The opportunity is obvious. A model that can generate the right orchestration for the task can do more than call tools one step at a time. It can adapt the structure of work to the problem.

The risk is just as important. Orchestration can fail silently. A generated workflow can run, produce intermediate artifacts, invoke verifiers, and return a polished final result, while the task was decomposed incorrectly from the start.

The next bottleneck is not execution. It is verification of generated orchestration.

Generative harness may be the next step, but verified generative harness is the part that will make it reliable.

Top comments (2)

Harjot Singh • May 31

This is a genuinely forward idea - agents generating their own execution structure rather than running a fixed graph. The promise is adaptivity (the system shapes itself to the task); the danger is you lose the one thing static harnesses give you for free: predictability. A hand-written pipeline is debuggable and bounded; a self-generated one can wander, and verifying a structure the agent invented is harder than verifying one you wrote.

My instinct from building Moonshift (a multi-agent pipeline: prompt to a shipped SaaS on your own GitHub + Vercel) is that the sweet spot is bounded generativity - let the agent compose steps, but within a fixed set of verified primitives and hard gates, so it can adapt without escaping the guardrails.
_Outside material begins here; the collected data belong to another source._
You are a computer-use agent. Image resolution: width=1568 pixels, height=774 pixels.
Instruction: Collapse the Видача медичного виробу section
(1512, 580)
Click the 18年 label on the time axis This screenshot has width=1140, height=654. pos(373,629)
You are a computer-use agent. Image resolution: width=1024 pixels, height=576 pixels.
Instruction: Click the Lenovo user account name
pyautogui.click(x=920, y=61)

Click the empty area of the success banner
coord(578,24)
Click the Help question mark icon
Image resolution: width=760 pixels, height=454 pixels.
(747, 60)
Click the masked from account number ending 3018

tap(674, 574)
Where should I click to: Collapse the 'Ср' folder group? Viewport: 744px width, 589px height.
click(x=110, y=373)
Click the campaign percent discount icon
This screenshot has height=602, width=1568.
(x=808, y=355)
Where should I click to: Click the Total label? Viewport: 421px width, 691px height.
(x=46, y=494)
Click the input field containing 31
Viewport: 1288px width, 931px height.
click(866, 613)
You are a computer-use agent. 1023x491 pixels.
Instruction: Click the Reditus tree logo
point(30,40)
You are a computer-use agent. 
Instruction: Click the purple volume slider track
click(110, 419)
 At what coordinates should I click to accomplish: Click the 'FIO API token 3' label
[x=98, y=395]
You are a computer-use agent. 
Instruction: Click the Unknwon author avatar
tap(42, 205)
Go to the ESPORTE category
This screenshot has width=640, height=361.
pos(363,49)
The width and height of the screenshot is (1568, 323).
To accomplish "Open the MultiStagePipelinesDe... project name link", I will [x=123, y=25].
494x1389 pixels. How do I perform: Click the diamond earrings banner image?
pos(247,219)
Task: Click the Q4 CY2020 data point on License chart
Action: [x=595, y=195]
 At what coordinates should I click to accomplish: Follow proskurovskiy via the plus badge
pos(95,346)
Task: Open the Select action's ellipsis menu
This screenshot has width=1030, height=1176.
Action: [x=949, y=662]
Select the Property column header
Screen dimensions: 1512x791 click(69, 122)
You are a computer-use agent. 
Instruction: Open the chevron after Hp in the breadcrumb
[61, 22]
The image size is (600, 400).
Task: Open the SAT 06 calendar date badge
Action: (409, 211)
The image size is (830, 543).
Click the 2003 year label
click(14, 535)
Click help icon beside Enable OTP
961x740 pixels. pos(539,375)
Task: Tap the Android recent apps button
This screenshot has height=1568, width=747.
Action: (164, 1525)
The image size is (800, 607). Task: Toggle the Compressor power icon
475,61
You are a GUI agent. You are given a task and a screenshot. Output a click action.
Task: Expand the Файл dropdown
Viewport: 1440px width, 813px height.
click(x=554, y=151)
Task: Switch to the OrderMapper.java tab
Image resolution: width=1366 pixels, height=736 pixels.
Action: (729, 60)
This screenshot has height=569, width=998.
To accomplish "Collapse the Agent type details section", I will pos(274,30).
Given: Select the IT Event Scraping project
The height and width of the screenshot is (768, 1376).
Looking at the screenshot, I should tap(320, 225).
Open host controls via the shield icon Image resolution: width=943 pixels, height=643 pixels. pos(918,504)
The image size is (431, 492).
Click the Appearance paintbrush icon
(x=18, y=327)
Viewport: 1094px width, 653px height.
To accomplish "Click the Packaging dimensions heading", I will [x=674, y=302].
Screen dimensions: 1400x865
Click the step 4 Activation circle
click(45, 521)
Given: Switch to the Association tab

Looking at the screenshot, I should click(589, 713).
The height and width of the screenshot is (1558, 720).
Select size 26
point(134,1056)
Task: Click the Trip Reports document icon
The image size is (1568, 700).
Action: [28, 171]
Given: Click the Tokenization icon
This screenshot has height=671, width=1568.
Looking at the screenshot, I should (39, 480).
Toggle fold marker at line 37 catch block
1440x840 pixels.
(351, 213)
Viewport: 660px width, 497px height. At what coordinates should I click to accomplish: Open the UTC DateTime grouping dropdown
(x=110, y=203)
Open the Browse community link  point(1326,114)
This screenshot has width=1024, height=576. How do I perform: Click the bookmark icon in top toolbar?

Pure static is rigid; pure generative is unbounded; the win is generative-within-constraints. Routing also keeps it ~$3 flat. First run's free, no card. Fascinating direction - how do you keep a self-generated structure verifiable/safe? That's the part I can't yet see scaling without constraining the generativity back down.

Zhuo Jinggang • Jun 1

Thanks — I agree with the intuition around “bounded generativity.” Pure static orchestration feels too rigid, while unconstrained generated orchestration is obviously hard to trust.

That said, I’m not sure we yet know the right implementation pattern. My current view is more modest: the agent probably needs freedom to generate task-specific structure, but that freedom has to live inside some form of constraints. What those constraints should look like — primitives, budgets, gates, runtime policies, or something else — is still an open design question.

I also think constraints alone are not enough. The harder problem is evaluation: how do we tell whether the generated orchestration was actually a good structure for the task? That seems separate from simply bounding what the agent is allowed to do, and I don’t think we have a mature answer yet.